One Size Does Not Fit All
Beyond the issues of equitable, competent treatment, both Figueroa and the dietitians of EatWell Exchange Inc. express concerns not only with the lack of diversity among healthcare professionals who are treating people with obesity but also with the parameters and tools by which obesity itself is defined.
“With regards to obesity treatment, I believe that our current medical system uses poor or insufficient tools to assess a person’s health,” Figueroa says. “BMI is a measure that was developed using a white, male population and was not initially intended to become a health marker.”
She indicates that the current BMI equation was not created using a representative sample of the global population that includes women and BIPOC. As a result, she indicates that it may not be the most appropriate measure to base health assessments on.
“l firmly believe that a person can be healthy at any size, regardless of their BMI and weight,” Figueroa says.
Ashley Carter, RD, LDN
— Ashley Carter, RD, LDN
Both Carter and Westbrook believe taking a weight loss approach to patients is dismissive and does not address or validate the primary reason they are seeking help. Interventions for obesity should not be treated as a one-size-fits-all concept. Every person is unique, they say.
Culturally competent care for obese patients means that healthcare professionals have taken into account that race/ethnicity, socioeconomic status, food insecurity, cultural practices, and lifestyles during the treatment process, Carter and Westbrook add.
“Specifically for patients diagnosed with obesity, healthcare professionals should educate themselves on obesity as it relates to an individual culture to accurately assess that patient’s health needs,” Carter says. “If a patient enters your office with health concerns that aren’t directly related to their weight status, the first response shouldn’t be discussing their BMI and recommending they lose weight.”
Why It Matters
The study in the American Journal of Clinical Nutrition also highlights the need for a more diverse healthcare profession (including researchers), stating that this will result in more studies focused on generally underrepresented racial groups. But Figueroa notes that the task is not as simple as hiring a more diverse workforce in the healthcare setting.
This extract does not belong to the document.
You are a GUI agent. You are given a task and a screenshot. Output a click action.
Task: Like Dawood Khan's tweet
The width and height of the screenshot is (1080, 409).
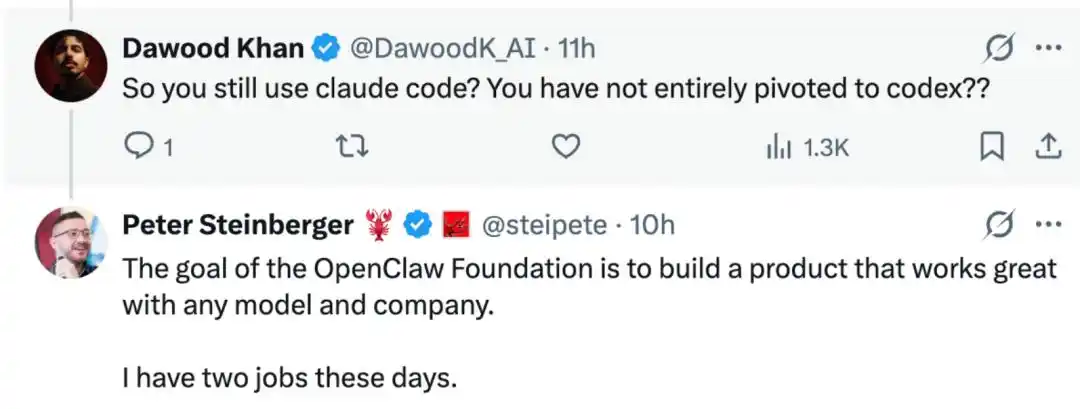(x=567, y=148)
“It is key for RDs to construct partnerships with BIPOC people and groups that champion antiracism initiatives and provide representation, support, and space that champions empowerment for people from diverse backgrounds,” she says. “Ignoring the existence of systemic racism within health organizations only worsens the problem, stunts organizational growth, and delays progress, justice, and equity.”
It’s also important to nurture the development of BIPOC dietetic students, dietetic interns, and new professionals through mentorship and funding of scholarships and training programs that make dietetics education more accessible and affordable, Figueroa says.
“Equitable healthcare will provide a higher retention rate amongst minorities thus reducing health disparities in the long run,” Carter and Westbrook say. “How do we increase diversity in the healthcare system? We challenge the discrimination, lack of promotion and job opportunities, and other obstacles minorities face in the healthcare workforce. As a result, we will begin to see increased engagement and more satisfying interactions between minorities and their healthcare providers.”